Your product sends messages of some kind. You attach a promotional signature to each message, linking back to your product.
Appending promotional signatures is a powerful way to make messaging products spread. Folks that are about my age usually think of Hotmail’s signature line at the end of every email, which helped Hotmail grow from 20k users to 1.5M users over the course of 4 months in the early days of the web:
Another example in this genre is MailChimp which is email automation software, and sends emails itself. If you’re in market for an email marketing service yourself, you’ll see something like this appended to each one of the emails they send:
Users may find this annoying. It’s easy to provide an opt-out. For example, the iPhone’s Mail app by default appends “Sent from my iPhone” to every message, this can easily be turned off, yet most people don’t bother to do it.
There’s an obvious limitation to this strategy: It only works for products that send out some form of messages, usually over email. But when it applies, it’s very powerful.
Your product offers a differentiated type of messaging and encourages users to invite their friends to join them on the new messaging platform.

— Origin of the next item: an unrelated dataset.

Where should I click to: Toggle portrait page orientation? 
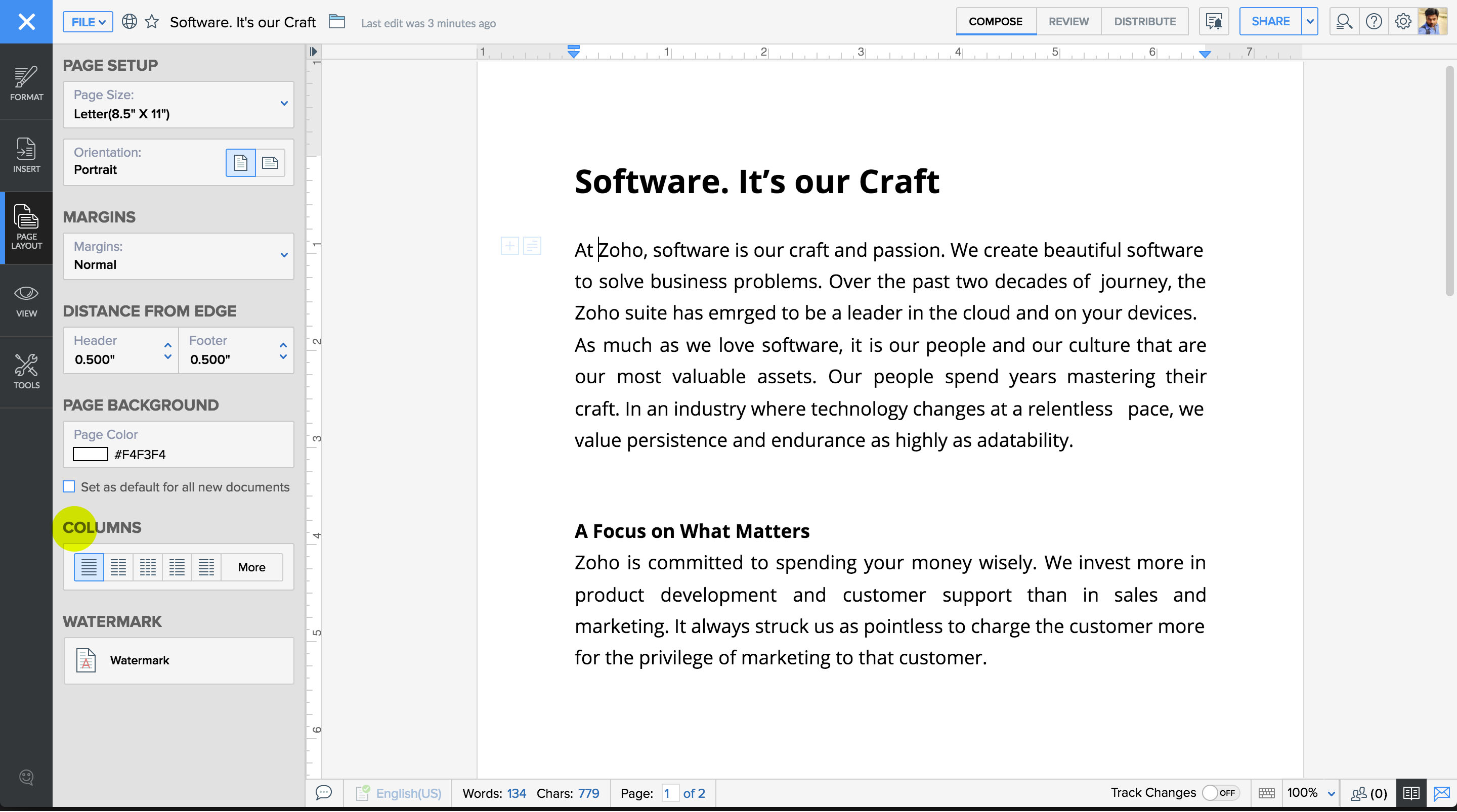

There’s a category of apps that will send you a message on an existing messaging platform, and try to move you into using their channel as well. A great early example of this was GroupMe, which would send messages to you over SMS at first, and include an upsell to the full experience in those messages.
This also works for reactivation: Booking platforms like AirBnB and VRBO will email the host each time they receive a new message, with a reminder that the experience is better in the app. LinkedIn is similar in that you get notified about inbound messages over email, but you’re guided to reply in the app. That’s the limitation of this strategy: If the messaging experience isn’t actually better in-product than over SMS or email, users will just find it annoying.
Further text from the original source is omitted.